The other thing I want to highlight here is that it's also possible to use, for example, contribution graphs to generate suggested reviewers. I get a list of potential users on my team to review that specific merge request. The merge request here in the screenshot is in the GitLab handbook. We have roughly 2000 team members. I have no idea whom to assign this merge request for review, but I could use the power of AI to get suggestions. Who contributed the most to this specific file or to this specific directory? What could be an efficient way to assign them for review? It makes me more efficient. I don't need to use a lot of time in my code reviews, or even like documentation reviews in that example.
Workflows: Ops
This was a lot about development and how to use AI to make it more efficient. Now comes my favorite part, which is ops, like thinking about root cause analysis, observability, error tracking, but also performance efficiencies, and then cost optimization. I want to start with CI/CD, and it's blocking the reviews, the pipeline is running. This is a modified version of XKCD 303. What can we do about it? What's actually going on? Maybe there's a CI/CD pipeline with job logs, and it's red, which means it's broken. I need to look at the screenshot or look at the logs and figure out how to fix that. Maybe there's a hint in the logs, but I need to be a Python developer in that example, to really spot what's broken.

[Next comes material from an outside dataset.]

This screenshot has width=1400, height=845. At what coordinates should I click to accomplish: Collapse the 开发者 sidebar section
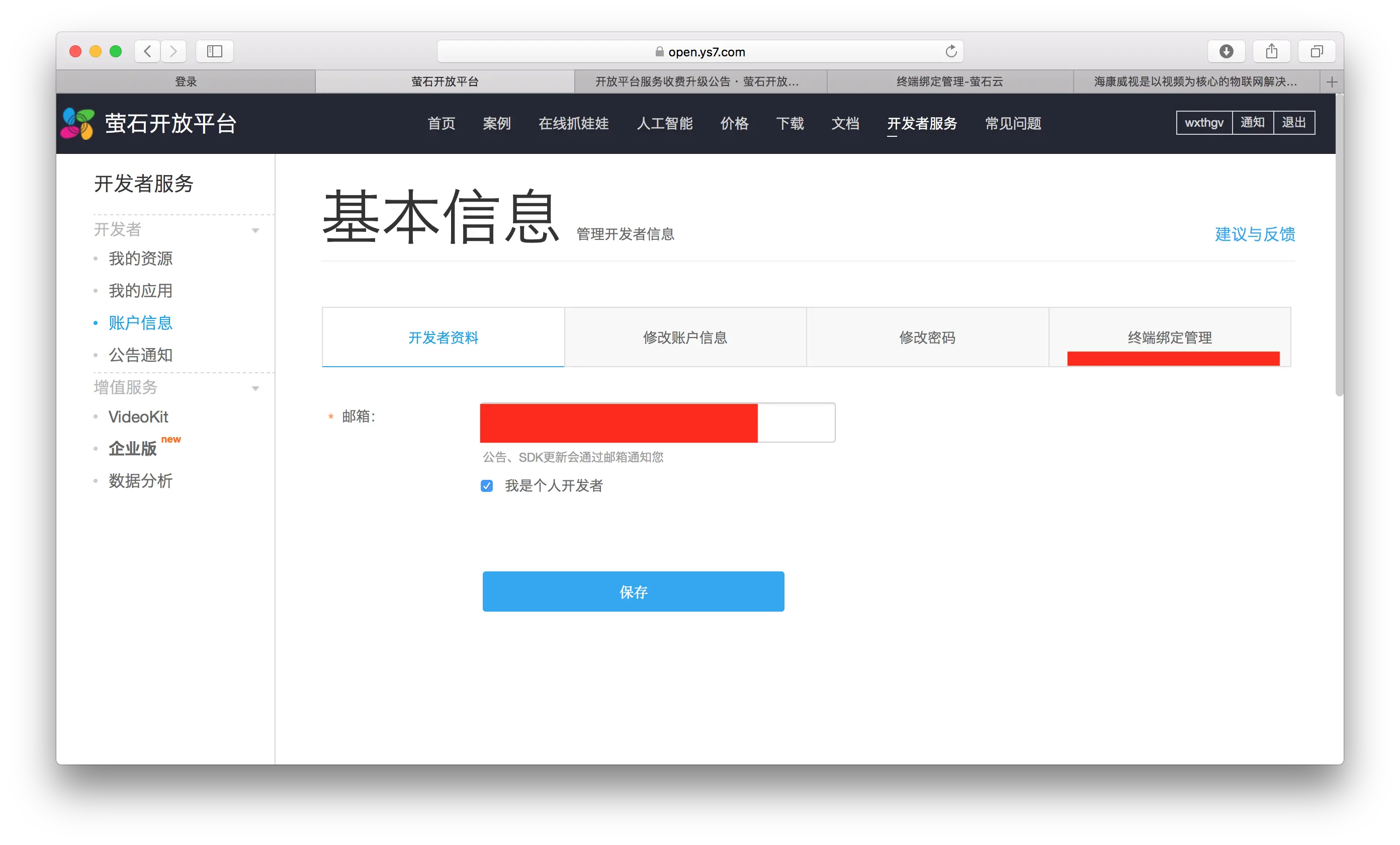click(x=255, y=230)

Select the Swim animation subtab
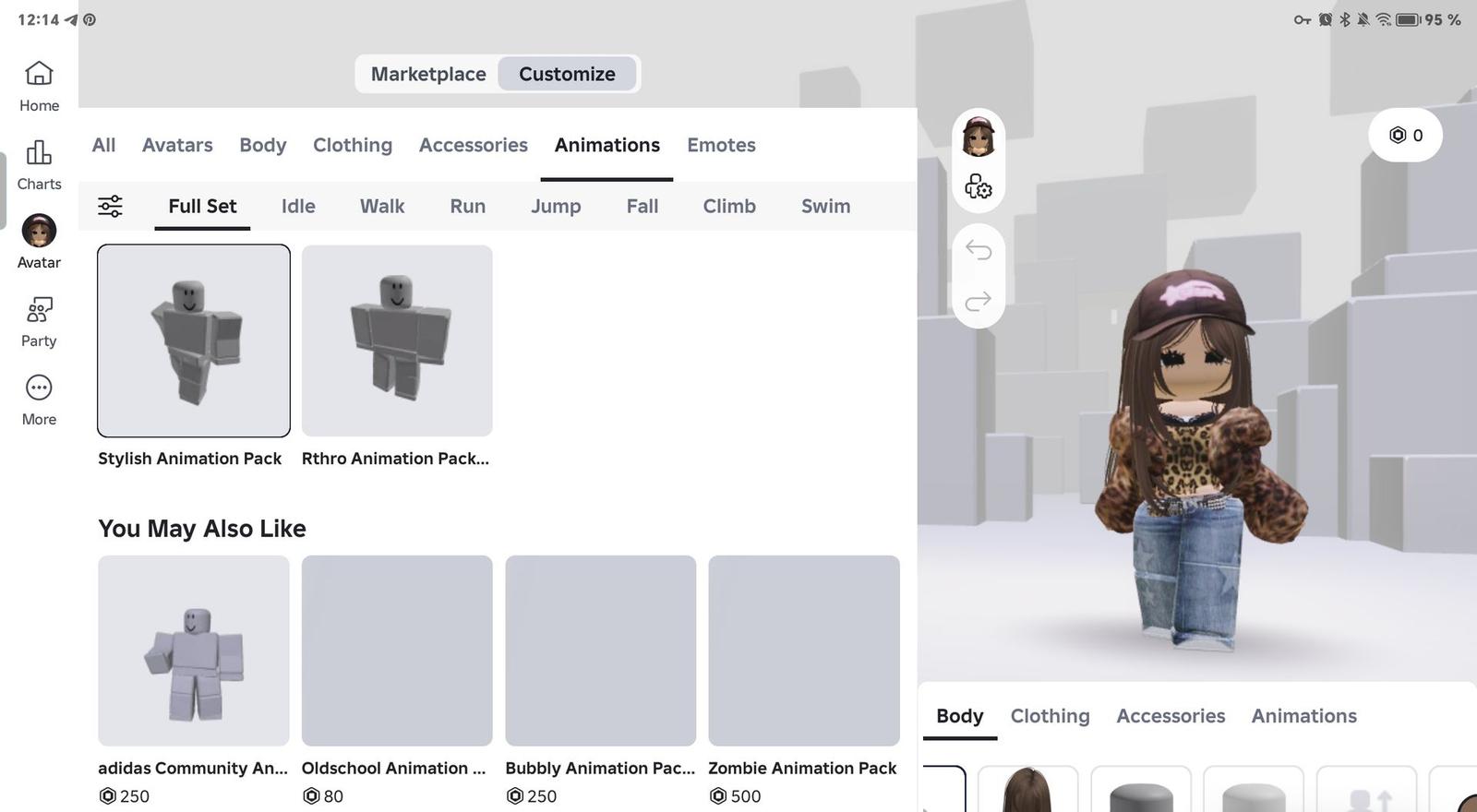click(825, 206)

As a developer, I don't like broken CI/CD pipelines. I just want to fix them fast, or maybe they can auto-fix themselves. One way can be to say, I'm copy pasting the job log using AI. You copy it in a prompt, which is refined in analyzing this. It can be a one-time generated analysis, but could also be a chat prompt, so like have a conversation to follow up on specific things, ask about future optimizations, for example, efficient Docker containers, and specific other things. The problem is CI/CD job logs usually have some sensitive data in there, like when passwords are not being masked or credentials, orders like [inaudible 00:18:38].
We need to filter that in a specific way. Then get the answer from that. There is an example for the prompt on the slides. Like, you as an AI assistant explain the root cause of a CI/CD job failure, explain it in a way that any software engineer, and this is important, can understand to fix it immediately. Include an example of how the job might be fixed, and here are the job logs. After that, AI knows after the job logs marker, it's usable actually, copy paste the job logs, which is a great way to fix pipelines fast. I think I'm using that feature on a daily basis because it makes me more efficient.
Another point of thinking of deployment, and this goes into the cloud native direction, is, think about Kubernetes deployments which are failing or something is broken. You see, kubectl get pods, CrashLoopBackOff or something, image doesn't work, whatever is broken, and I found k8sgpt, which is also a CNCF sandbox project, which uses different LLM providers to analyze the Kubernetes deployment and then provide suggestions from an SRE perspective, or from an efficiency perspective. It works with different LLMs.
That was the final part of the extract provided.